I have come to realise that mental health, for some, is also a horrible legacy. We inherit a propensity or a tendency for a state of mind, just as we are also socialised to it. My parents, I believe, were sick people. They may have married in love, I will never know, but they ended in bitterness and dispute, yet never truly a resolution. A cold war fought between two damaged people, touched by neuroses and obsession. I cannot diagnose them, but on reflection I recognise behaviours. Unfortunately society around them did not. They would never agree that is what they were (are), but to me it is so clear. If there is one thing depression can provide it is a clarity about what constitutes a healthy state of mind.

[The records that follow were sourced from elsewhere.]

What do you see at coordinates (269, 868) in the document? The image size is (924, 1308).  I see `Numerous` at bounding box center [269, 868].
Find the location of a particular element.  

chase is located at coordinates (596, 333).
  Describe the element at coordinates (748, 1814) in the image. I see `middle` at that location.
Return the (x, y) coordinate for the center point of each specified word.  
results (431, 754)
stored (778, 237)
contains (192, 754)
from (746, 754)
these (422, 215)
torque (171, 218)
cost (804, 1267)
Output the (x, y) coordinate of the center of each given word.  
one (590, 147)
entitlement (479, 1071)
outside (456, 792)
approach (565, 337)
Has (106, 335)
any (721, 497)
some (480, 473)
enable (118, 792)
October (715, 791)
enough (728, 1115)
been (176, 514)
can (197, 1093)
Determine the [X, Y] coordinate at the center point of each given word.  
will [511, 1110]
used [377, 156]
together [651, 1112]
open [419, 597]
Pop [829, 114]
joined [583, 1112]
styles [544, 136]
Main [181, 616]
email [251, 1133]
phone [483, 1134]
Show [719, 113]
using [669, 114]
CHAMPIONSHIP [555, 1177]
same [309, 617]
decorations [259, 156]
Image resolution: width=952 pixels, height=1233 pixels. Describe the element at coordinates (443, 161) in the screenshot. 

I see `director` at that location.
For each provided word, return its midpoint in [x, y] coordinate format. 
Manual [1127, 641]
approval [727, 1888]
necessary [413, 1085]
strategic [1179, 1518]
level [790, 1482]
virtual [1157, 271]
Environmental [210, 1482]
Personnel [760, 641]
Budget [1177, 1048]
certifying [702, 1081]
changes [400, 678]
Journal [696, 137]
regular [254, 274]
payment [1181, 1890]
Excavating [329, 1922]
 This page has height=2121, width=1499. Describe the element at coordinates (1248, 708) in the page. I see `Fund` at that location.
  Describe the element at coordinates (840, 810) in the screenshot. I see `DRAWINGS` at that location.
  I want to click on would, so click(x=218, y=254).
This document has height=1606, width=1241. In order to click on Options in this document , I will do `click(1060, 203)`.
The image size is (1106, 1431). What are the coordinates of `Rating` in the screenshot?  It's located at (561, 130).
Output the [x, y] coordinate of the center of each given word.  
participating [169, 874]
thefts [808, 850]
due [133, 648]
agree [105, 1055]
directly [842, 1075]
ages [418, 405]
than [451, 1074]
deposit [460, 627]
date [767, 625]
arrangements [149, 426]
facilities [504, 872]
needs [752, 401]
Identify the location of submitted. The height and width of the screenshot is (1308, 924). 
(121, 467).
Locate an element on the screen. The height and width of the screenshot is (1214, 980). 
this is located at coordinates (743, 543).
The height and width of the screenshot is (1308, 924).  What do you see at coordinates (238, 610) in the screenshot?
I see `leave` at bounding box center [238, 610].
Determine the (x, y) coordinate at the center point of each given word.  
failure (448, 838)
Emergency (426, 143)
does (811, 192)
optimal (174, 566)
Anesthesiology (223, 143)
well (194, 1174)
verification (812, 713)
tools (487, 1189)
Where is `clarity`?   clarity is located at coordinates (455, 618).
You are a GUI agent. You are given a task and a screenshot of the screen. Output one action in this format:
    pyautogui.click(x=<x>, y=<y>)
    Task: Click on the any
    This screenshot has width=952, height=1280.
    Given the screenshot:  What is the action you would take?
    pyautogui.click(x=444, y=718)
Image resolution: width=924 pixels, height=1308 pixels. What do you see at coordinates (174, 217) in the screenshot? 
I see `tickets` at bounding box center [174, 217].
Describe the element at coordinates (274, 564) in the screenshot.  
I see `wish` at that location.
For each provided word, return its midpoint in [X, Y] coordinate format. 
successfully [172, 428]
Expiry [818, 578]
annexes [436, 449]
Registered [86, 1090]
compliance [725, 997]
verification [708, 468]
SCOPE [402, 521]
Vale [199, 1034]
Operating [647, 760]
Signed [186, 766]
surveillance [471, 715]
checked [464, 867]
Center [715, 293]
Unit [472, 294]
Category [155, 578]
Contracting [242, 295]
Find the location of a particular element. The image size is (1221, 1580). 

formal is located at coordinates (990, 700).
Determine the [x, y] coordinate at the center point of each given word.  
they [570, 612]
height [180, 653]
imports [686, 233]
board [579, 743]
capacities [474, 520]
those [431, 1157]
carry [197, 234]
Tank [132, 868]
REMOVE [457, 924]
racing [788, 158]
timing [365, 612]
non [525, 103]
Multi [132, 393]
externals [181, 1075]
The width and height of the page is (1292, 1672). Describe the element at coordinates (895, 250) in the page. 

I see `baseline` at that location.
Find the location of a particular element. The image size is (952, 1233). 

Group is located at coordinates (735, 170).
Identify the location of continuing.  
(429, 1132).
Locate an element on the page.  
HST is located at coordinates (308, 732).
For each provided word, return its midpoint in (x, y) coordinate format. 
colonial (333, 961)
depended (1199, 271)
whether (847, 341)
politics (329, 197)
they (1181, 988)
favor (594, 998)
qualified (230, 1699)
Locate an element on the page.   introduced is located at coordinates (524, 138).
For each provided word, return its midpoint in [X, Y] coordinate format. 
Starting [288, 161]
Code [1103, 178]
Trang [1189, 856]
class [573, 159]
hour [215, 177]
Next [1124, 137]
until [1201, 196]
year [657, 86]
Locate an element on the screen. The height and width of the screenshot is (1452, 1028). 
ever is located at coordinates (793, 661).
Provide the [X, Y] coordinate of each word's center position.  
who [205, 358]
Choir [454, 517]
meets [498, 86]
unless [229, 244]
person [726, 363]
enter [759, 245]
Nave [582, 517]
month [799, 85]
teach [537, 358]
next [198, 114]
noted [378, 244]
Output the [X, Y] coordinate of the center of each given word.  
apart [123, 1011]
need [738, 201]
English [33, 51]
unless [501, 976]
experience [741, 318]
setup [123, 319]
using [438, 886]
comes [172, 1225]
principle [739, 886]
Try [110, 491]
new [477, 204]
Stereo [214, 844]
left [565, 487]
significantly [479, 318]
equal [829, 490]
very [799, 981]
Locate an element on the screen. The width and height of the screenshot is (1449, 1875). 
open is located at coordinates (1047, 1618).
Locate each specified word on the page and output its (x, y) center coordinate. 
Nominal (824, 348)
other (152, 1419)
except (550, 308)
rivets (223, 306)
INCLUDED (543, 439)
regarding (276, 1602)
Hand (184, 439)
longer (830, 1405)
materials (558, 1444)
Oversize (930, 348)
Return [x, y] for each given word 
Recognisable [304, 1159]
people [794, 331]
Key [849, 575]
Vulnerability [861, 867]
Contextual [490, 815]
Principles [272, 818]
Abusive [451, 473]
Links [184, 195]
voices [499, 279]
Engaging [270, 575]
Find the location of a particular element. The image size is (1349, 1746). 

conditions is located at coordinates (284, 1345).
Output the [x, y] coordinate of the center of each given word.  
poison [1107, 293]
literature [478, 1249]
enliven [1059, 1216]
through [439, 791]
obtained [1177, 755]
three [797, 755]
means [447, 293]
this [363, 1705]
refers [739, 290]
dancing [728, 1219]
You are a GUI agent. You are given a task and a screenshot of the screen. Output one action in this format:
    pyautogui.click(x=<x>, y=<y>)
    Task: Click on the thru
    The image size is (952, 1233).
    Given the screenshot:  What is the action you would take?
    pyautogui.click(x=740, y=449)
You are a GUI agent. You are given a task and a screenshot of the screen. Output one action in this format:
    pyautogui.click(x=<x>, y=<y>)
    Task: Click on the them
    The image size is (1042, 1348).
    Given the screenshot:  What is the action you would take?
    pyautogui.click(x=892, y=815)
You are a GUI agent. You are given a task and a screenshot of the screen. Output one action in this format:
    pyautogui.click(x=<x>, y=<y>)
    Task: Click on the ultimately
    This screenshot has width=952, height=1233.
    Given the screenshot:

So we are where we are. Broken and lost. Around us the systems that we depend on are falling to pieces, like watching scenes from an earthquake. Only this isn't some far away fault-stricken country, it's our society and it's disappearing down a very deep sinkhole. There is no money to cushion its fall, only the spectacle of the great and the good as they themselves dissemble revealing the truth of their culture and their own behaviour; a product of a world gone mad.

But don't worry, there's the Brexit soap opera to keep us all distracted!